Ainsi, les Zax retournèrent dans leur dimension en laissant derrière eux la certitude que leur œuvre ne périrait pas. Bien plus tard, la vie apparut sur certaines planètes…
*
* *
Merson s’arrêta, haletant. Il épongea son front baigné de sueur. Sa voix était un peu rauque :
—Vous croyez que nous arriverons à sortir de cette forêt ?
—Je le pense, assura Carle. P-S.12 a dû repartir. Dommage. Il nous aurait aidés. J’ignore pourquoi il nous a amenés ici.
— …et abandonnés ? gémit Ingrid Nielle.
Ils reprirent leur marche. Les branches griffaient leur visage, déchiraient leurs vêtements. Il n’existait aucun point de repère et seul le hasard les guidait.
— Je revois Aptix avant notre départ du Point Zéro, soupira Soukaï. Il était serein, extraordinairement lucide. Ainsi, après des milliers d’années d’effacement, les Zax reprennent les clés de l’univers. Ils gouvernent, ils dirigent.
— Ils n’ont jamais cessé de diriger, rectifia le Français. Hokar… C’était un Zax. Il a donné naissance à une nouvelle génération de Zax. Hokar-2, un jour, lorsqu’il mourra, libérera aussi des gènes, des spores. Aptix et ses compagnons sont décidés à construire d’autres Phons, et, pendant encore des milliers d’années, des androïdes veilleront l’univers. Jusqu’à ce que, usés à leur tour, ils tuent Hokar-2. Le cycle ne s’arrêtera jamais.
— Mais Aptix…. demanda Ingrid. Aptix et ses dix-neuf compagnons, êtres mâles et femelles. Ils vont procréer.
— Oui, dit Merson. Et lorsque les nouveaux Phons assureront la relève, les Zax partiront pour une autre dimension, en laissant Hokar-2 derrière eux. Des dimensions, il en existe à l’infini.
Les quatre Terrestres s’arrêtèrent brusquement. Ils tendirent l’oreille et perçurent un son lancinant, martelé, comme le son d’un tambour. Il apportait la manifestation d’une vie.

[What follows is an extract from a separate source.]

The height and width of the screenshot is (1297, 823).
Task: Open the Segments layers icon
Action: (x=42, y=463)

Ils se précipitèrent. La forêt s’éclaircissait et, à travers des frondaisons, ils aperçurent un village. Des huttes, des paillotes, entourées d’une fragile palissade de bambou.

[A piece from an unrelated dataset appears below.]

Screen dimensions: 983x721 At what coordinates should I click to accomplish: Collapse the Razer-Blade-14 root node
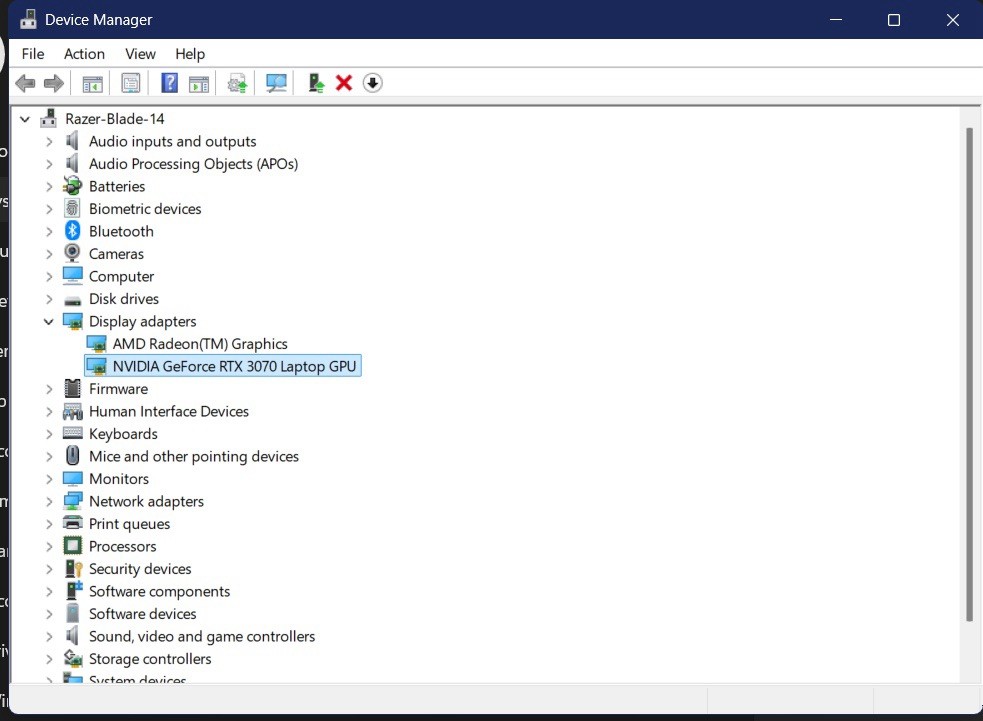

Sans transition, ils pénétrèrent dans leur siècle, dans leur civilisation. Ils oublièrent qu’ils avaient vécu sur Za, sur les Quasars. Les Glors, les Harix, les Arphons, les Zax… Tout ça sortit de leur mémoire et parut même ne jamais y être entré.

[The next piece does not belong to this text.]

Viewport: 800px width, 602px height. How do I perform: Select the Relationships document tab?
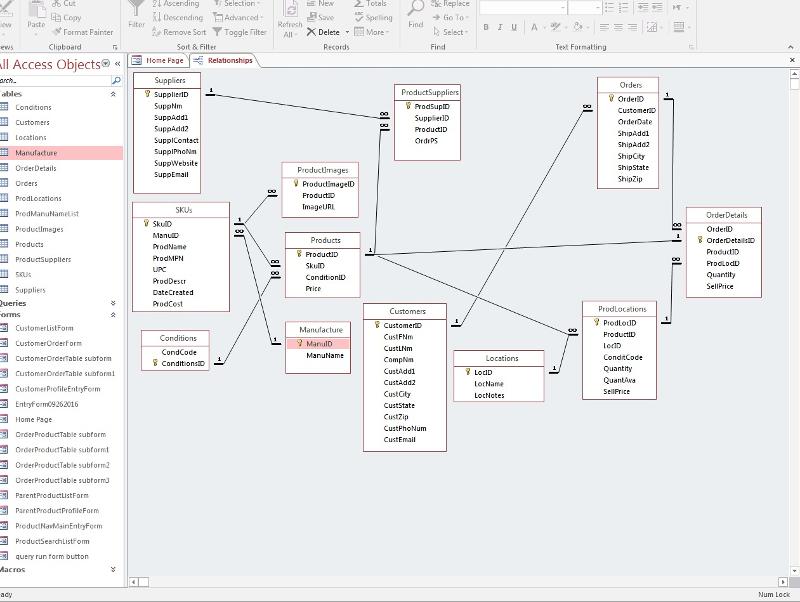[224, 60]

Ils ressentirent une immense vide dans leur esprit, tandis que leurs tempes battaient et qu’une atroce migraine comprimait leur crâne. Un indigène les aperçut et les montra du doigt. Aussitôt, une nuée d’hommes, de femmes, d’enfants, à la peau noire, les environna.
Ils furent touchés, palpés, comme des bêtes curieuses. On leur demanda d’où ils venaient, mais ils ne surent pas répondre. On les questionna sur leur identité.
— Je m’appelle Jef Merson, dit l’Américain. Je travaille dans un centre atomique des Etats-Unis.
Soukaï se nomma à son tour, ajoutant :
— Je suis chirurgien dans une grande clinique de Yokohama.
Carle se souvint qu’il dirigeait un laboratoire de chimie dans la région parisienne, et Ingrid Nielle était biologiste en Suède.
— Nous avons soif, très soif, haleta Merson. Très faim, aussi.
Les indigènes leur présentèrent de l’eau et des fruits. Ils étaient toujours l’objet d’une grande curiosité. Pourtant, ils étaient rasés de frais et ne semblaient pas avoir marché très longtemps dans la forêt. Ils avaient seulement leurs vêtements un peu déchirés.
Carle passa la main sur son front. Sa migraine se dissipait. Il éprouvait une sorte de bien-être, sa soif et sa faim apaisées.
— Bizarre, dit-il à ses compagnons. Je ne me souviens pas que j’avais décidé un voyage en Afrique.
— Ni moi, avoua Ingrid Nielle.
Les deux jeunes gens se sourirent. Ils se comprenaient, parce que, dans une partie de leurs corps, existait un traducteur linguistique. Cela était stupéfiant.
Fred avança la main vers Ingrid. Leurs paumes se rencontrèrent, s’étreignirent.
— N’approfondissons pas les choses, conseilla Carle. Pourquoi ? Si un trou existe dans notre mémoire, nous ne pourrons pas le combler. Le passé appartient au passé. L’avenir, c’est autre chose.
L’aveuglant soleil d’Afrique striait les épaisses frondaisons. La chaleur écrasait la terre. Des mouches et des moustiques tourbillonnaient dans l’air embrasé. Jamais la vie n’avait paru aussi merveilleuse à Fred et à Ingrid.